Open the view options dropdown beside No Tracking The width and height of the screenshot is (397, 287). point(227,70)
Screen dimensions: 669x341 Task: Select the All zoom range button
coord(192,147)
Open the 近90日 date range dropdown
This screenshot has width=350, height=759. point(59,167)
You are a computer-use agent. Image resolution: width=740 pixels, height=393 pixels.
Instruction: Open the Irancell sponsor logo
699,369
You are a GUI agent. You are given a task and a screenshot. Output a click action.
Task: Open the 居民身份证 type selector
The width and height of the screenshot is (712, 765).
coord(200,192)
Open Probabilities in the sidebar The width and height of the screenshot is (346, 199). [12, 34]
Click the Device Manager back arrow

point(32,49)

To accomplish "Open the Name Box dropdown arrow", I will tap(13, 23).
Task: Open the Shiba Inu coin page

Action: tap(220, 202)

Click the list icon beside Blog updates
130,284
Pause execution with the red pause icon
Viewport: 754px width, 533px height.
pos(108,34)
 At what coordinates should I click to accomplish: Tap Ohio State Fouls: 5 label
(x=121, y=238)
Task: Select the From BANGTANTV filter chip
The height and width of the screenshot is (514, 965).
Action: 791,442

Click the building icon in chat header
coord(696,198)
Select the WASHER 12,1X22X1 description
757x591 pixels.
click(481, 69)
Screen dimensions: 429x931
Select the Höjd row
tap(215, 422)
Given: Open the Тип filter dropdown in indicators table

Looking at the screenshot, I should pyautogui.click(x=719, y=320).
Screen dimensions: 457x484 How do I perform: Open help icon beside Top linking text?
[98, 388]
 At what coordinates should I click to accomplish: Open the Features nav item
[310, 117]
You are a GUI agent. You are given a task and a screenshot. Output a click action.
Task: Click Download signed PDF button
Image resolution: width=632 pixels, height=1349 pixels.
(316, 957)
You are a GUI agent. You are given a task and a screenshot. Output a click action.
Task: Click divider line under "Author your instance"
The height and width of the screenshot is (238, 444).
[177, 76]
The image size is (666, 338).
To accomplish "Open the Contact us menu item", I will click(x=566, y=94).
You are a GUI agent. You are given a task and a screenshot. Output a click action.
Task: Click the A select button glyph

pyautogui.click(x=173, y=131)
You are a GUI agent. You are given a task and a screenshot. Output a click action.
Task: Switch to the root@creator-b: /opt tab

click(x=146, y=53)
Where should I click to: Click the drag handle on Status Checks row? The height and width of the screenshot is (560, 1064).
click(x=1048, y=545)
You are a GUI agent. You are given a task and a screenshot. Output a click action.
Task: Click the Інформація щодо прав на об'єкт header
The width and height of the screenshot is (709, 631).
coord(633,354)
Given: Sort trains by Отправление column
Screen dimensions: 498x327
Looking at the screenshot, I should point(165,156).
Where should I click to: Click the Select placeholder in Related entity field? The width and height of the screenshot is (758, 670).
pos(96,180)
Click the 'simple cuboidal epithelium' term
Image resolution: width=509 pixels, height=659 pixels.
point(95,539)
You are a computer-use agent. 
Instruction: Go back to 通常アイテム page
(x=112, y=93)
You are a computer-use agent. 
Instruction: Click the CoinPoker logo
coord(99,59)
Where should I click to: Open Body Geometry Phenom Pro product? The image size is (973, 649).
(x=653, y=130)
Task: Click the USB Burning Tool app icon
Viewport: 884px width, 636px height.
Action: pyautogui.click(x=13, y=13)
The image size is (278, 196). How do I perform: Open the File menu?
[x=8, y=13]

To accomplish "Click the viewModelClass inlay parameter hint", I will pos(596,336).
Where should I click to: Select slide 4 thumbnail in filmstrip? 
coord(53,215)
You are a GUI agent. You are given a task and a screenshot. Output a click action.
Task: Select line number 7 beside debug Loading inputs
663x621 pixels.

▸ WHAT THE TASK ASKS
An exact copy of every line from the one containing "Where should I click to: Select" through the last line of the entries is required; please add nothing.

▸ REPLY
Where should I click to: Select slide 4 thumbnail in filmstrip? 
coord(53,215)
You are a GUI agent. You are given a task and a screenshot. Output a click action.
Task: Select line number 7 beside debug Loading inputs
663x621 pixels.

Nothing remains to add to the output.